While the exhibition title is deliberately ambiguous (who is shielding? Who is shielded? And from what?), the idea of protective shields is also the artist’s response to the common fear of “the other,” which has “invaded” society like refugees and migrants have “invaded” Europe. Power structures and authorities are questioned, compassion is implied. Having lived and worked in Ghana and Ivory Coast for 15 years, the artist is well aware of the notion of “the other” and her work was greatly influenced by her long stay in Africa. In fact, some shields exhibit colorful “African” features, while others have more ties to (European) rural nature. The iron shields are covered with a myriad of objects attached to their metal frames: found objects, raw wool, book pages, writing, fabric, photographs and thread that often covers an entire shield like a knotted web.
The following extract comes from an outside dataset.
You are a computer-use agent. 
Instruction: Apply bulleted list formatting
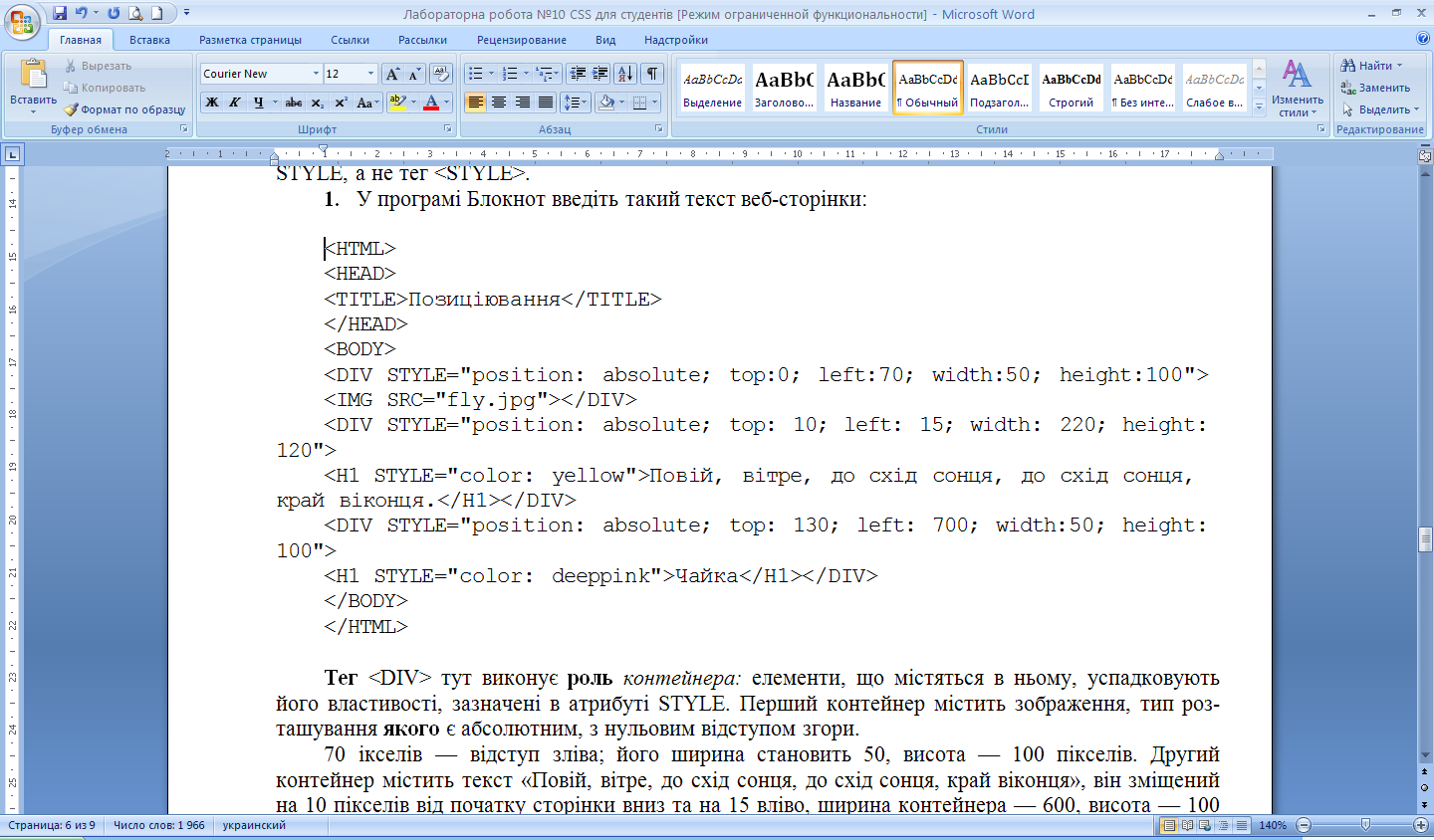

Having recently closed down her studio in Ivory Coast, Ryan worked on the shields during the past year in her studio in Trevi, Umbria: a time consuming and labor intensive project, which resulted in fascinating, hybrid works, evoking many layers of meaning. Items are wrapped in yarn and hidden (e.g. a wrapped pistol alluding to human violence) or openly displayed on the shields (e.g. raw wool alluding to protective warmth).The thread that covers many of the shields recall both spider’s webs (world wide web), and dream catchers, with the knots preventing negative energy from entering. But time is maybe the main “ingredient” of these shields – time to make them and time to unravel the many layers of these works, which seem to continue to grow the longer we study them.
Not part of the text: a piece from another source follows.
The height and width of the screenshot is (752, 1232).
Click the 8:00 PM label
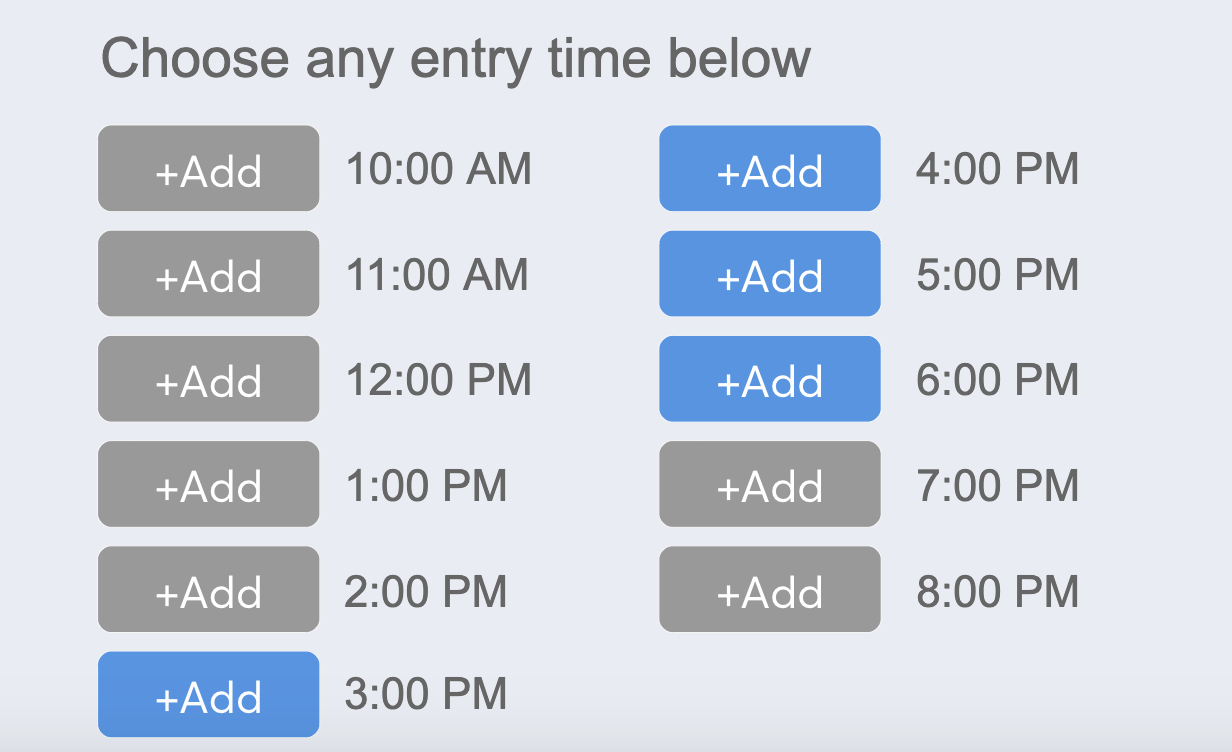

It is often the photographs of people (“the other”?) that attract (or repel) us as we approach the (mostly) colorful, sometimes even carnivalesque shields. Over time these shields have grown into powerful, magic object-beings, entities on their own, that both protect us and make us confront our fears and prejudices. Sized like individuals, they invite us to encounter “the other” they embody, exploring them face to face and discovering our reactions. Like a group of warriors, the shields recall an army of peace and understanding that speak of Europe and its relationship to “Mother Africa,” of the interconnectedness of all beings. Constant growth, movement, migration and travel can generate communication as a possible solution to our most pressing global problems.
Also included in the exhibition is Ryan’s powerful work “Voyager” as well as number of photographic mirror collages that relate the new body of work to her previous series of Mami Wata, which can be seen at the two-artist exhibition at the Lavatoio Contumaciale in Rome - Surfacing. Frédéric Bruly Bouabré and Virginia Ryan, 19 – 29 May, 2016.
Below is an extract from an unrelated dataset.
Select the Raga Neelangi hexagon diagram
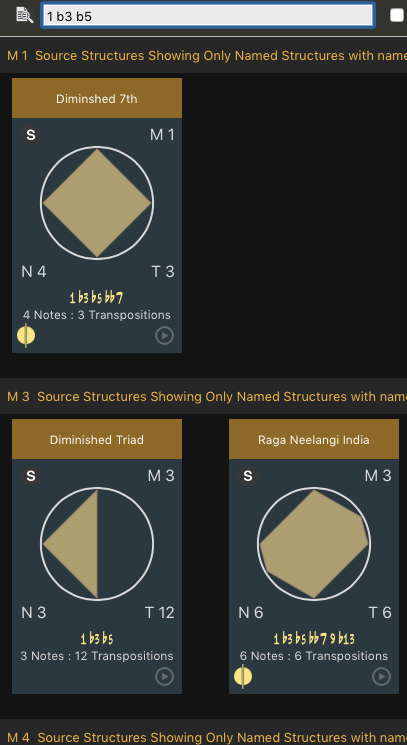The image size is (407, 745). point(314,544)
An exhibition catalogue with essays by Achille Bonito Oliva, Osei Bonsu and Ursula Hawlitschka will be available in June.
Born in Australia, Virginia Ryan is a transnational multidisciplinary artist who trained in Visual Communication at the National Art School in Cranberry, Australia and in Art Therapy at Queen Margaret’s College in Edinburgh, Scotland. Having lived and worked in Egypt, Brasil, Scotland and Yugoslavia, Ryan spent the greater part of the last 15 years in Ghana and Ivory Coast, where she worked closely with African artists. She is an Italian national and currently lives and works in Trevi Umbria. She has exhibited widely and internationally, including at the Biennales in Dakar, Malindi and Venice. Recent solo shows include the Whitworth Museum in Manchester (2007), Museum of Modern Art Palazzo Collicola, Spoleto (2008), Museo Pino Pascali, Polignano a Mare (2014), Centro d’Arte Contemporanea Trebisonda, Perugia (2014) and Musee de la Patrimoine, Grand Bassam, Ivory Coast (2015).